**Text to read:**
Gay marriage among the ancients

Gay marriage among the ancients July 9, 2015

I’ve been hearing from gay marriage defenders that same-sex marriages are not an unprecedented cultural innovation but that they can be found in other cultures.  Even the Romans had them.  Well, it’s true that emperors Nero and Elagabalus had wedding ceremonies with their same-sex lovers, as did others, but, if you read the accounts in Tacitus, Suetonius, Martial, and Juvenal, you will see this sort of thing being condemned in the harshest terms as evidence of utter decadence and depravity.  And a wedding ceremony does not necessarily create a legal marriage–I’ve seen no evidence that these Roman unions were recognized for property rights,  inheritance, establishing a family, and other preoccupations of Roman family law.  Yes, the Romans were tolerant of homosexuality –as long as one’s partner was an adolescent  slave–but they hardly approved of gay marriage.  Read the sources for yourself, after the jump.

**Actions to take:**
a) In the post on gay marriage among the ancients, why does the writer doubt that the same-sex weddings of Nero and Elagabalus created legal marriages? Answer in one to three sentences.
b) Write what comes next in the post on gay marriage among the ancients, starting after its final sentence.
The items are separate material, unconnected to the post on gay marriage among the ancients.

**Information supplied:**
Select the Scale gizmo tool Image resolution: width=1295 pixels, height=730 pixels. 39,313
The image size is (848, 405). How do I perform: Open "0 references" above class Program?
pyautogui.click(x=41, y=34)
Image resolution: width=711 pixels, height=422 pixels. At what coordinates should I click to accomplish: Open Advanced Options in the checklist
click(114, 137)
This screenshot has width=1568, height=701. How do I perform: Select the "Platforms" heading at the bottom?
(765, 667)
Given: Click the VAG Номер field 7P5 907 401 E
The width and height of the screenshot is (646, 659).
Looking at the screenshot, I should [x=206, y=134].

--

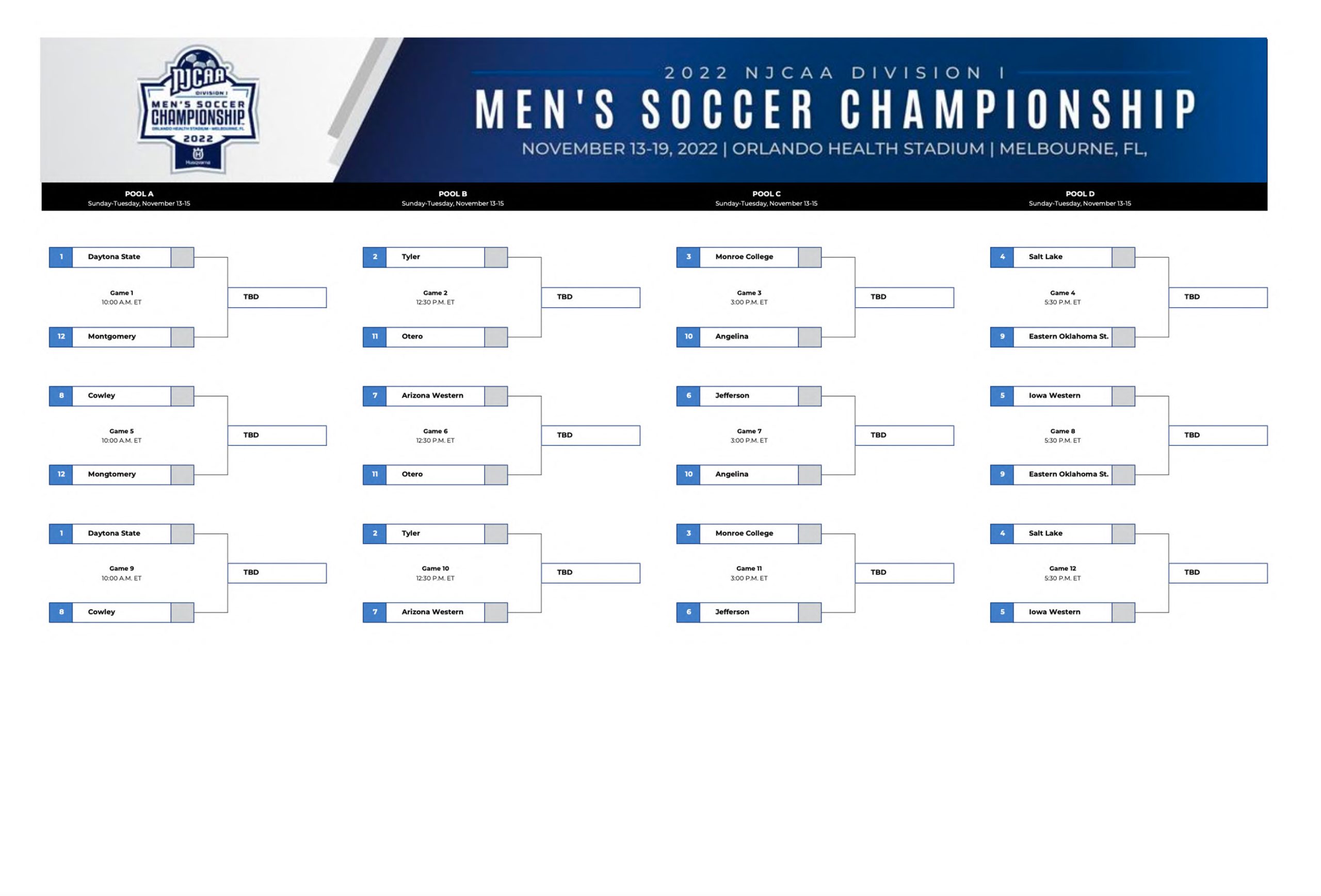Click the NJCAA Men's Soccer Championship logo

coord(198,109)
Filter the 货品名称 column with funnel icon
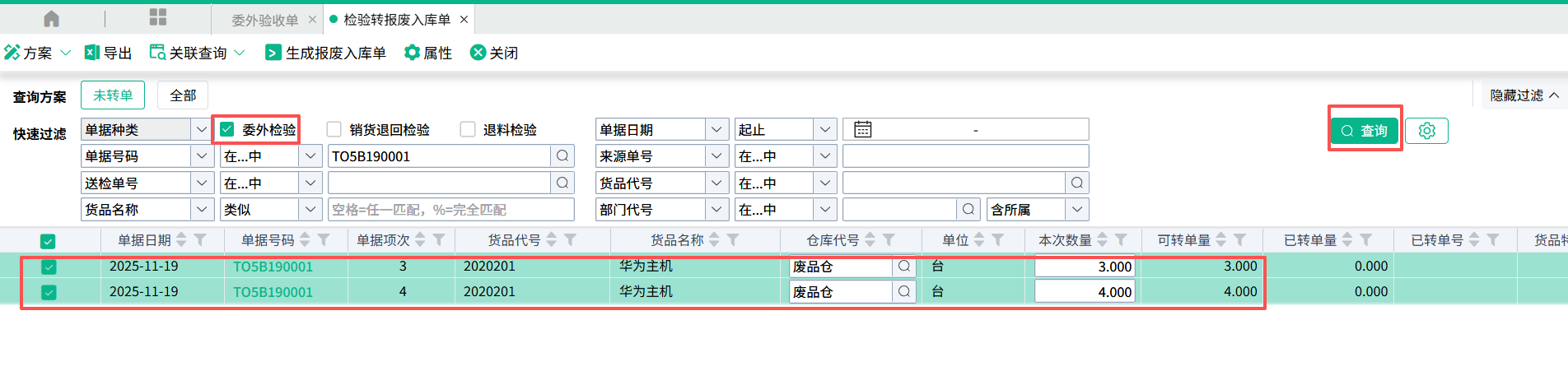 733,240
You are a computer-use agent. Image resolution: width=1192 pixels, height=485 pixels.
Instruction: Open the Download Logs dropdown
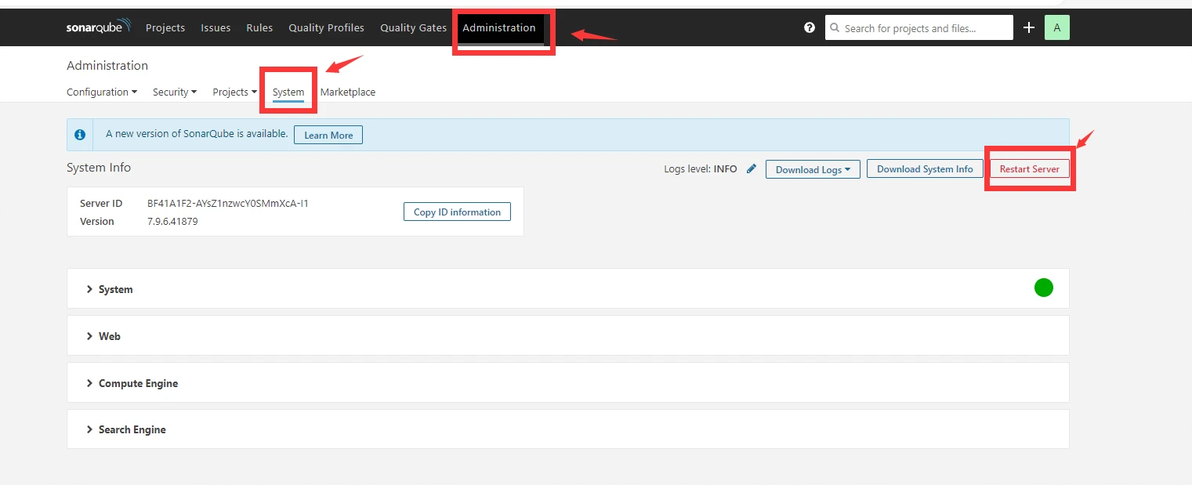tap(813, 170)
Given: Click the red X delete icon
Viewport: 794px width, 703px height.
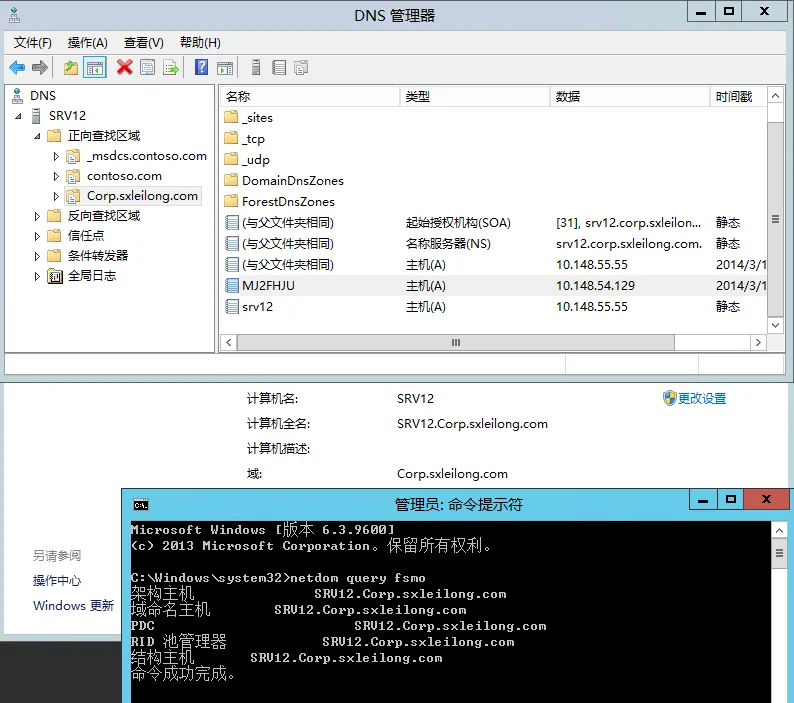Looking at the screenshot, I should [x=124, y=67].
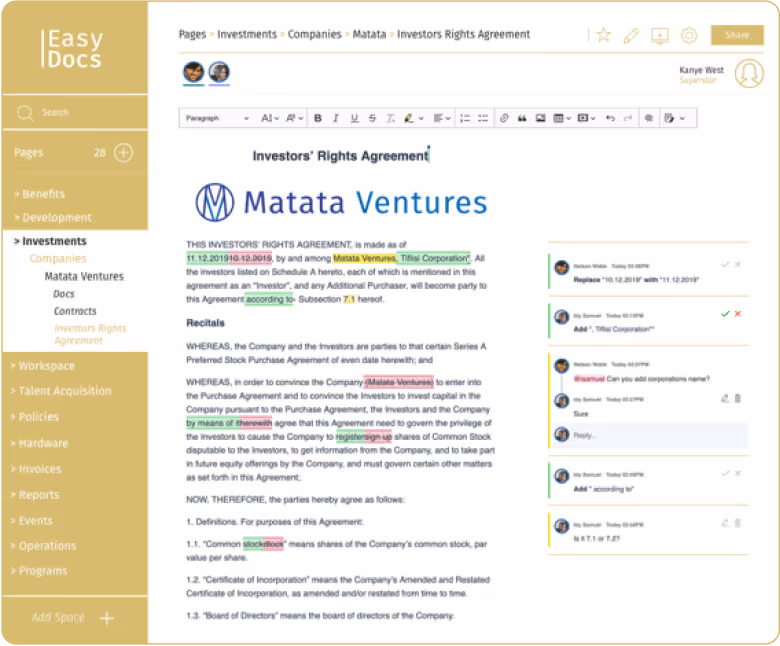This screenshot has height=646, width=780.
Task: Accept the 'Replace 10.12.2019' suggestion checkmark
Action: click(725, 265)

**Answers to the tasks:**
a) The writer points out that a wedding ceremony does not necessarily create a legal marriage. The writer has seen no evidence that these Roman unions were recognized for property rights, inheritance, establishing a family, or the other concerns of Roman family law.

b)
From Benjamin Wiker,  Gay marriage and homosexuality were part of moral landscape in Ancient Rome:

So, what was happening in ancient Rome? Homosexuality was just as widespread among the Romans as it was among the Greeks (a sign of which is that it was condoned even by the stolid Stoics). The Romans had adopted the pederasty of the Greeks (aimed, generally, at boys between the ages of 12 to 18). There was nothing shameful about such sexual relations among Romans, if the boy was not freeborn. Slaves, both male and female, were considered property, and that included sexual property.

But the Romans also extended homosexuality to adult men, even adult free men. And it is likely that this crossing of the line from child to adult, unfree to free—not homosexuality as such—was what affronted the more austere of the Roman moralists.

And so we hear from Tacitus (56-117 AD), the great Roman historian, of the shameful sexual exploits of a string of Roman emperors from Tiberius to Nero. Nero was the first imperial persecutor of the Christians. His tutor and then advisor was the great Stoic moralist Seneca himself. Unfortunately, Seneca’s lessons must have bounced right off the future emperor. When he took the imperial seat, complete with its aura of self-proclaimed divinity, no trace of Stoic austerity remained.

In Nero, Tacitus tells the reader, tyrannical passion, the hubris of proclaimed divinity, the corruption of power, and “every filthy depraved act, licit or illicit” seemed to reach an imperial peak. He not only had a passion for “free-born boys” but also for quite literally marrying other men and even a boy, sometimes playing the part of the woman in the union and sometimes the man.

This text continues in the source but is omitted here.